Anxiety disorders and major depressive disorder account for the majority of diagnosed conditions at 49% and 26% respectively, alongside other mental disorders (7%), dysthymia (4%), autism spectrum disorders (3%), ADHD (3%) and bipolar disorder (3%). 

The largest economic impacts are not driven by short‑term sick leave, but by a widening employment gap, with 98% of productivity losses being caused by reduced workforce participation. 

The report reveals that the UK has one of the strongest links between poor mental health and long‑term economic inactivity, with employment rates 29 percentage points lower among people with a mental health condition (53%) compared to those without one (82%). Meanwhile, the gap in similar markets like Germany and Australia is approximately 40% lower at around 17 or 18 percentage points.  

The report also shows that the biggest costs of mental illness often sit outside formal protection systems such as community social care. Across six countries analysed - Australia, Chile, Germany, Malaysia, the United Arab Emirates (UAE) and the UK - the burden falls heavily on individuals, families and employers, through losses in wellbeing and productivity that can far exceed official mental health care spending.

The UK currently invests 1.4% of GDP (around £42 billion) in mental health protection systems, such as community mental health teams (CMHTs). However, Zurich’s analysis shows that, in the UK, the economic value of wellbeing lost to mental health conditions is around seven times greater than what is spent on formal mental‑health services.

Mental health-related productivity losses are projected to exceed 5% of the UK’s GDP by 2030. This is equivalent to £170 billion a year and is far higher than the projected loss for other comparable markets; 4% of GDP for Australia, 3% for Germany, 2% for Chile, and 1% for both Malaysia and the UAE.

The report also measures effects on people, productivity, and protection systems through to 2030, using metrics like years of healthy life lost, workforce participation gaps and system‑level costs.

Mental health conditions in the UK are increasingly being identified during adolescence and early adulthood, with 41% of 15- to 19-year-olds suffering from an anxiety disorder, higher than any other market analysed.  

However, there are worrying signs that earlier diagnosis isn’t translating into young people who are ready to join the workforce. Currently, there are nearly one million young people (13% of those aged 16 to 24) not in education, employment or training (known as 'NEETs'). This is the highest level in five years. 

The government’s Keep Britain Working Review, of which Zurich UK is participating in the 'vanguard' phase to create a workplace health standard, showed that investment isn’t enough without early intervention and stronger education-to-work pathways.
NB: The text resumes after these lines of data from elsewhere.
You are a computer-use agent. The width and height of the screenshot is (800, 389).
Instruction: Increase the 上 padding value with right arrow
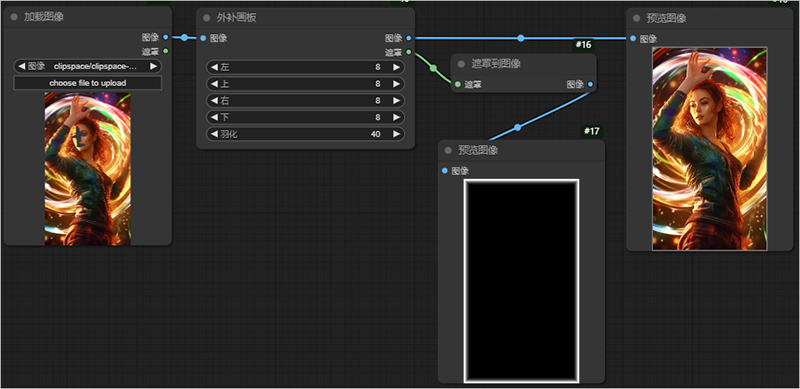click(396, 84)
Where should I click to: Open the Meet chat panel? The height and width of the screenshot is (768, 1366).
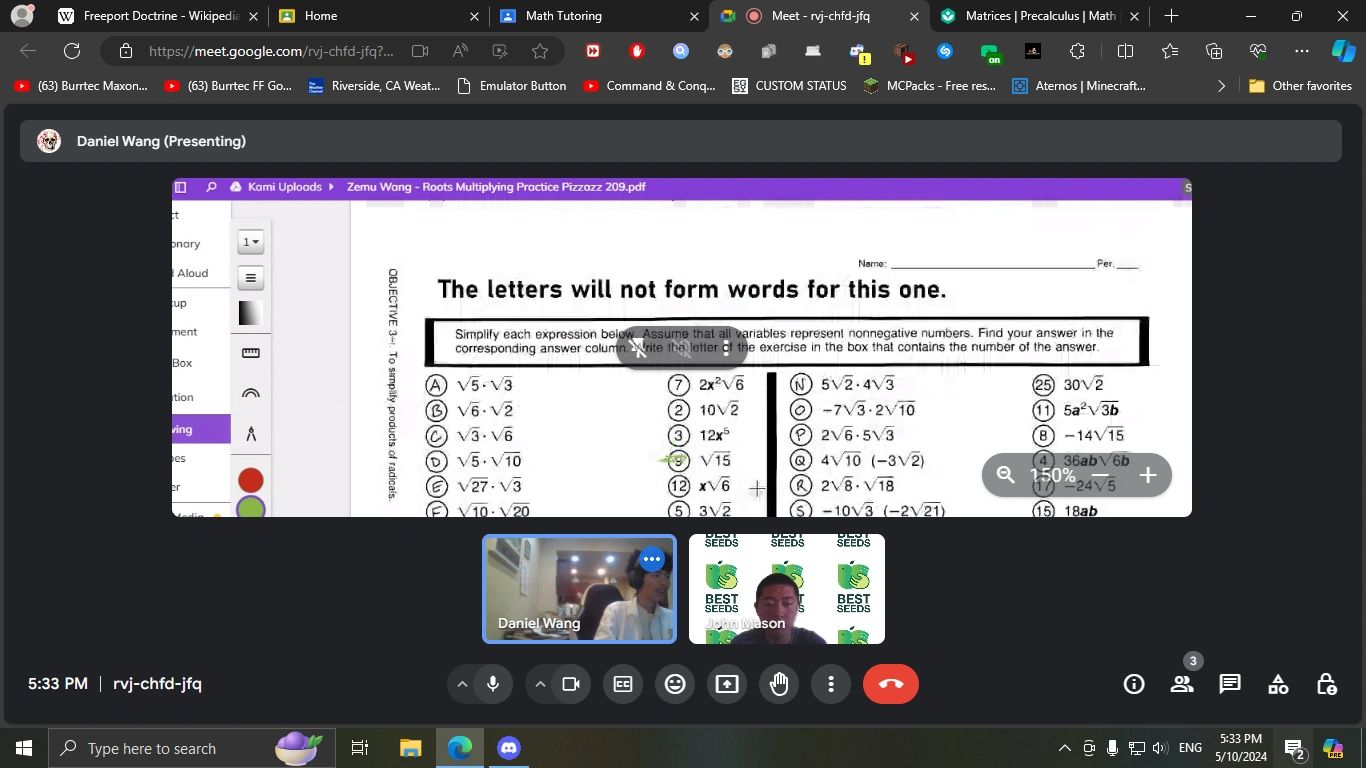click(x=1228, y=683)
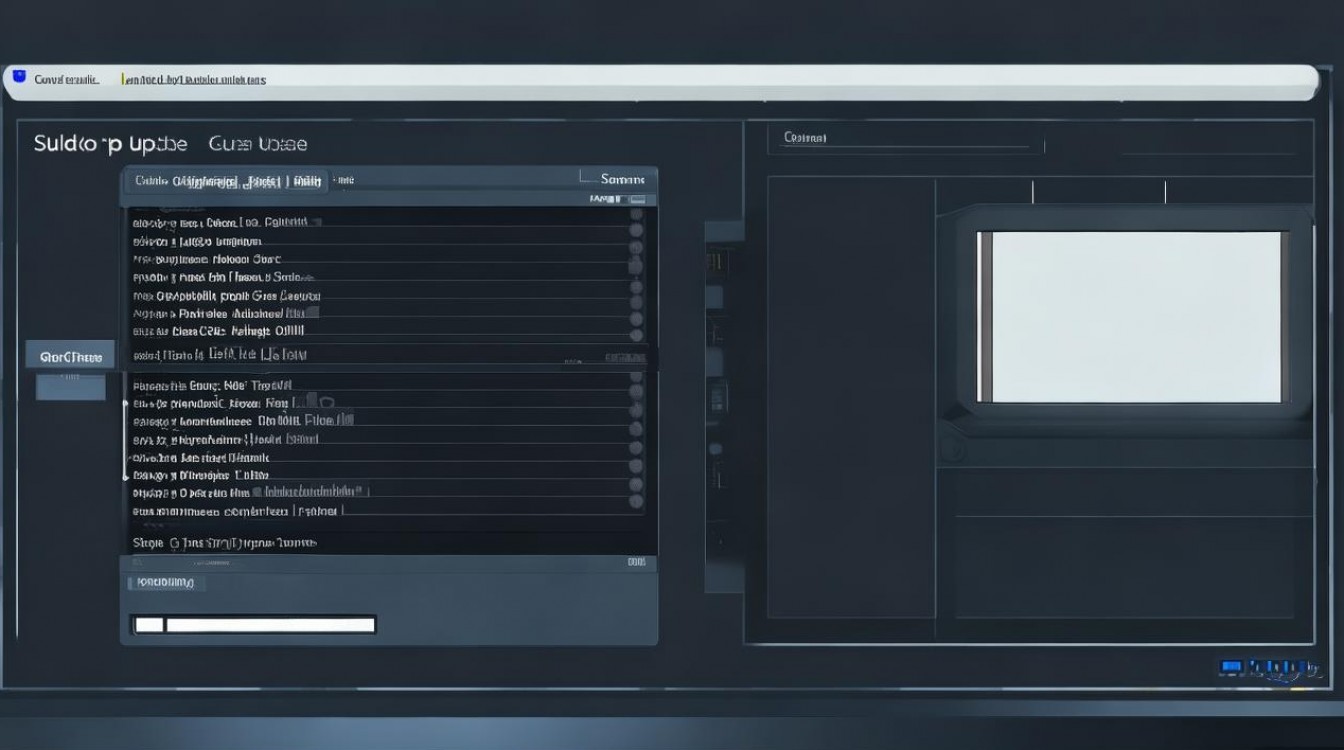Screen dimensions: 1344x750
Task: Click the monitor preview in the right panel
Action: pyautogui.click(x=1132, y=316)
Zurich says that this report needs to be a wake-up call to link mental health pathways to workforce participation and early intervention when in work, via employer-provided workplace health provision.   

"The rise in youth mental health care needs is the start of a wave that will shape the UK’s workforce for a generation," Peter Hamilton, head of market engagement at Zurich UK, said. "Early intervention is key, and it’s the only way to stop today’s challenges from becoming tomorrow’s crisis. 
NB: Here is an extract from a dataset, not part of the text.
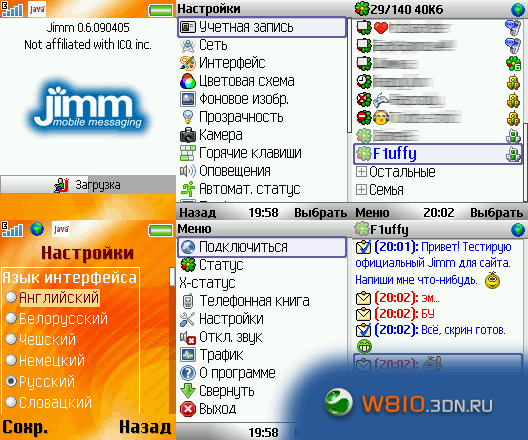Open the Трафик graph icon
Screen dimensions: 528x440
click(188, 354)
"We know that those who are off work for less than twelve months are nearly five times more likely to return than those off for longer, highlighting the need for rapid employer-led intervention and structured return-to-work support. Unless we intervene, mental health risks will become a persistent drag on productivity, economic growth and social mobility."

Sojan Joseph, MP for Ashford, Hawkinge and the Villages and chair of the All-Party Parliamentary Group on Mental Health, added: "The rising rates of mental health and high numbers of young people not in education, employment or training are very concerning, and the two are closely linked.  
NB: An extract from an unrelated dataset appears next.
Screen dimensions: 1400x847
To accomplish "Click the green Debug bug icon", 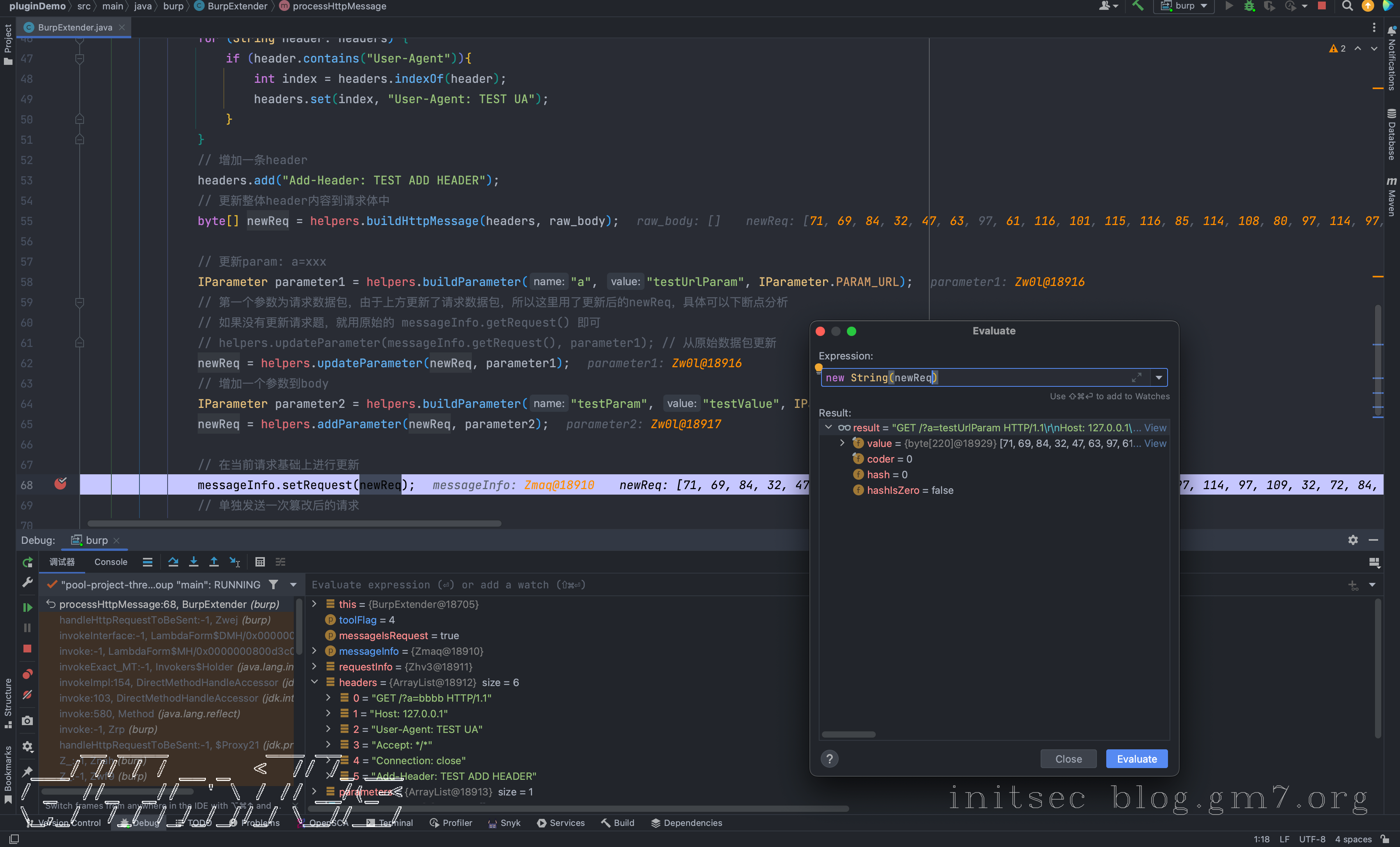I will [x=1249, y=6].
"Young people who are 'NEET' are more likely to suffer from mental health conditions, such as depression or anxiety, whilst also missing out on the social, structural, and therapeutic benefits that education or work can offer. On top of this, the cost of economic inactivity is deeply concerning.  

"We as legislators have a duty to ensure that the employment gap is closed, the cost of economic inactivity is cut, reduce mental health waiting lists, and deliver parity of esteem between mental and physical health."